■ EXERCISE GOAL
How would you put this sentence from the driving-study passage below into Spanish: "Participants were tested individually in a quiet and comfortably lit room."?

■ SUPPLIED PASSAGE
--------

Concerning nonverbal vocal expression, frequency (pitch), amplitude (energy), and time parameters among the most commonly used in acoustic analysis (for a discussion, see Kappas et al., 1991) were extracted. Time parameters included (a) vocal string length (seconds), (b) speech length (without pauses; seconds), and (c) number and duration of pauses. Pitch parameters included (a) mean and standard deviation of pitch (Hz), (b) mean fundamental frequency (F0, Hz), and (c) minimum and maximum pitch (Hz). Amplitude parameters included (a) mean energy (db), (b) standard deviation of energy (db), and (c) minimum and maximum energy (db).
Procedure
Participants were tested individually in a quiet and comfortably lit room. Upon arrival, they read and completed a printed consent form. The experimenter verbally explained the experimental procedure telling participants that they would (a) perform a simulated driving task, (b) be videotaped while performing the driving task, and (c) answer a self-report questionnaire about their emotional experience.
As a first step, the participants were shown the City Car Driving software, the wheel, and the pedals, and were asked to drive for 2 min to get familiar with the instrumentation. Then, the first driving session began. At the end of the first driving task (neutral), participants completed the POMS. They were then asked to read the short story. After reading, the second driving task (anger provoking) began. Participants were randomly assigned to one of two conditions. In the experimental condition (regulated, N = 23), participants heard a reappraisal-inducing voice message. The message invited the participant to (a) focus on his or her subjective feeling of anger, (b) try to think that nobody was actually responsible for the traffic conditions, and (c) try to think that being angry does not improve one’s driving performance, but rather it may lead to provoke accidents. (“While trying to complete this task, you may sometimes feel angry. If this happens, focus on your feeling of anger trying to think that nobody is responsible for the traffic conditions. Also, try to keep in mind that feeling angry may affect your driving performance, as for instance, it may lead to provoke accidents.”) In the control condition (unregulated, N = 18), participants did not hear any message. IVONA text-to-speech software by Amazon (www.ivona.com) was used to record the voice message. This software is designed to create lifelike voices that can then be used in various platforms and apps.
At the end of the second driving session, participants were asked to complete the POMS. They were then debriefed regarding the purpose of the research and thanked for their participation in the study.
Experimental Design and Statistical Analyses
A 2 (emotion induction: neutral vs. anger-provoking) × 2 (emotion regulation: regulated vs. unregulated) mixed design was used, with emotion induction as within-subject variable and emotion regulation as between-subject variable. Mixed ANOVAs were run using SPSS 19.0 statistical software package.

--------

■ PROVIDED MATERIAL
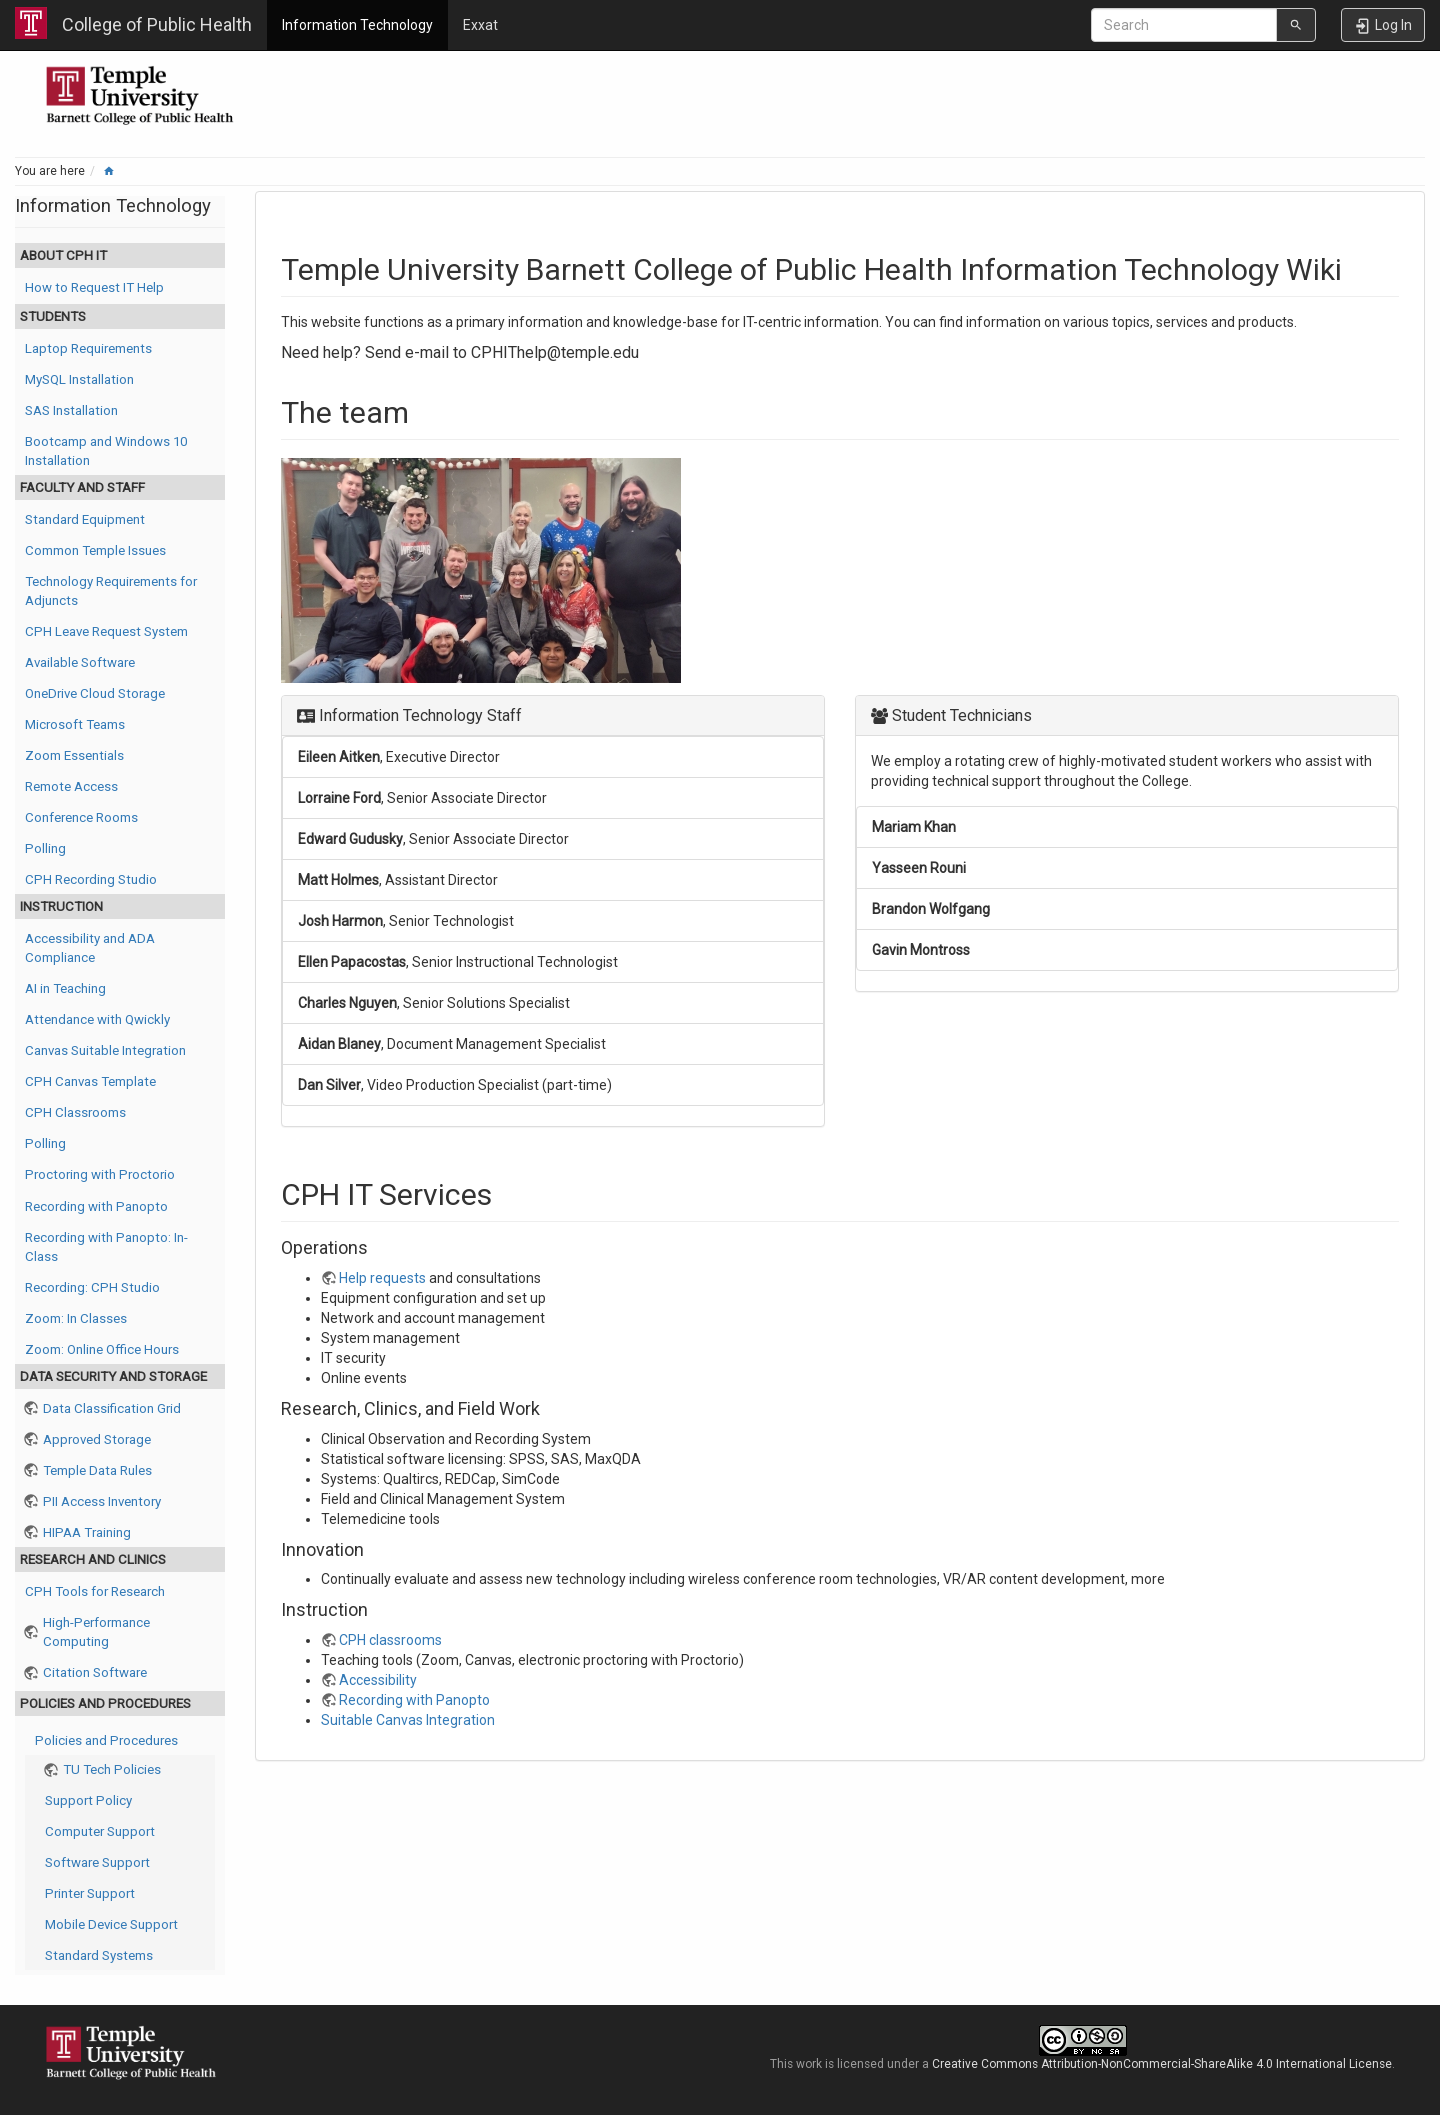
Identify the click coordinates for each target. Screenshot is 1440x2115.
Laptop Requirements (88, 348)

--------

■ OUTPUT OF THE EXERCISE
Los participantes fueron evaluados individualmente en una sala tranquila y cómodamente iluminada.